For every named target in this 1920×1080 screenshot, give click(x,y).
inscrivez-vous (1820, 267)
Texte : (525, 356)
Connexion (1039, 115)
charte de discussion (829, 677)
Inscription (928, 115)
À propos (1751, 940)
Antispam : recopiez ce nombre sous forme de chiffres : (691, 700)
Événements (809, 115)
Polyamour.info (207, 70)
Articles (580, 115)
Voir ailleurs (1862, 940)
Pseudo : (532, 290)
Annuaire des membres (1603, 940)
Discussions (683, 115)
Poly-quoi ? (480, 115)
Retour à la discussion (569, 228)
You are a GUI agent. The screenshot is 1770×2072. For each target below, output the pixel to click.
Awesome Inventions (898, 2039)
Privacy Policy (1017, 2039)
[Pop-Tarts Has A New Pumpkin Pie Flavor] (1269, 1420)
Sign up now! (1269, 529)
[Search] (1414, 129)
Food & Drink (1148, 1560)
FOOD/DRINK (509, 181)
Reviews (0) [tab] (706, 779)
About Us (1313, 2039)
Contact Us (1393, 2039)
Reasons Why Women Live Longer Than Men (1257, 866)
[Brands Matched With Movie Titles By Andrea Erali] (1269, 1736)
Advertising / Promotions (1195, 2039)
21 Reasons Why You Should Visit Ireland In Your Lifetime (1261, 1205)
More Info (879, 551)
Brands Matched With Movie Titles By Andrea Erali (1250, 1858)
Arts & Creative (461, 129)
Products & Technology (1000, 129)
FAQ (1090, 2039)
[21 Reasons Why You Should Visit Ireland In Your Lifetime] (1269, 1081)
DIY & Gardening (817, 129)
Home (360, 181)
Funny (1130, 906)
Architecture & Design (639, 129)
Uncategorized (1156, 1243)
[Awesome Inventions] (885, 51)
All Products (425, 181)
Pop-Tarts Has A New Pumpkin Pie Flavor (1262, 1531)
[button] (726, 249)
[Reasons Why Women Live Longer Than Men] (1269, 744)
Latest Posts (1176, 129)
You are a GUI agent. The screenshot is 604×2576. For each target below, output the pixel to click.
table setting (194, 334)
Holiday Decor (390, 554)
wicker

* **THE TASK**
For the word "Your", find every line in the data that holds it and copy that line.

* **OUTPUT FOR THIS TASK**
21 Reasons Why You Should Visit Ireland In Your Lifetime (1261, 1205)
[21 Reasons Why You Should Visit Ireland In Your Lifetime] (1269, 1081)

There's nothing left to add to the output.